Complications - Endo-SPONGE® endoluminal vacuum therapy in lower GI tract staple line failure

  1. Complications

    • Iatrogenic intraperitoneal sponge placement risking intestinal fistula.
      The risk of peritonitis is negligible because the pressure reversal by the vacuum drains the infectious secretions to the outside.
    • Ascending infection with generalized peritonitis → Relaparotomy with targeted drainage and antibiotic therapy, if necessary Hartmann procedure with terminal colostomy.
      However, this is not due to the sponge therapy but to inadequate drainage of the wound secretions.  The most common causes include inadequate vacuum in the drainage container, clogged sponge/catheter, multiloculated wound cavity with incomplete drainage of the infection focus, and sponges that are too small.

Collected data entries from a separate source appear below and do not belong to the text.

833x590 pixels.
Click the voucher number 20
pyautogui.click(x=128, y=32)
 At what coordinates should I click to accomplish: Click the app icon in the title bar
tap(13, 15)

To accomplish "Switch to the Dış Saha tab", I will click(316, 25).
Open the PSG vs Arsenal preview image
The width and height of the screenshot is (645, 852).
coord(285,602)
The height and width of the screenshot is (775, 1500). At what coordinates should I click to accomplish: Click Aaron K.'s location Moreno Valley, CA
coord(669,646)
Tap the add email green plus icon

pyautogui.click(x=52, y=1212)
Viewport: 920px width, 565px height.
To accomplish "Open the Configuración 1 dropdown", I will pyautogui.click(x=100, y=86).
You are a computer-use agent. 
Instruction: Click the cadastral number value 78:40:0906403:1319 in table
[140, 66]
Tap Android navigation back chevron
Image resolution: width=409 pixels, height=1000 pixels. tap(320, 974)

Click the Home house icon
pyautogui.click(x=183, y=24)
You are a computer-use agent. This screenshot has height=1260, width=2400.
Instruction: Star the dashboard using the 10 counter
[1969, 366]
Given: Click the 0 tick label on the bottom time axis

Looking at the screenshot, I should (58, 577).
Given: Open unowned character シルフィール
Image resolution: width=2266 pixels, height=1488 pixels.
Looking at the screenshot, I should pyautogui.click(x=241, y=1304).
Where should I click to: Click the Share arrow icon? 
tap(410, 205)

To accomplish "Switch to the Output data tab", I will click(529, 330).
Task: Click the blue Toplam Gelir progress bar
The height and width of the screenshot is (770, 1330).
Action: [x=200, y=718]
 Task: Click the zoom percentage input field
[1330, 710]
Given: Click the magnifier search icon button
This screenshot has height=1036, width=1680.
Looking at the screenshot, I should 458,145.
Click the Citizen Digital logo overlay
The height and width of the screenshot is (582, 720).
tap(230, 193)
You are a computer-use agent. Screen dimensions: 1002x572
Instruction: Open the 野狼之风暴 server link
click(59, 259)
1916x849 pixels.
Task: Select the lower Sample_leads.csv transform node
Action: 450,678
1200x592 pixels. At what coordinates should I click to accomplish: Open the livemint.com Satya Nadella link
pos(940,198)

    • Entero-anal fistula because of sponge contact with the small bowel
    • Blood loss from minor septic erosive bleeding maintained by the vacuum (on the whole, very rare!)
    • Torn off catheter with sponge loss during removal.
      Recovery with endoscopic forceps can then be quite time-consuming.
    • Sponge ingrowing into the granulation tissue, thus hampering sponge removal and possibly triggering bleeding from the granulation tissue.
    • Intraluminal displacement with obstruction of the intestinal lumen.
      In general, this does not result in ileus because the sponge soon becomes clogged with feces, rendering the system no longer functional and thereby signaling a complication. Since the mucosa itself is completely resistant to the vacuum and the polyurethane sponge, they do not cause any erosions or perforations (in contrast to the serosal side!).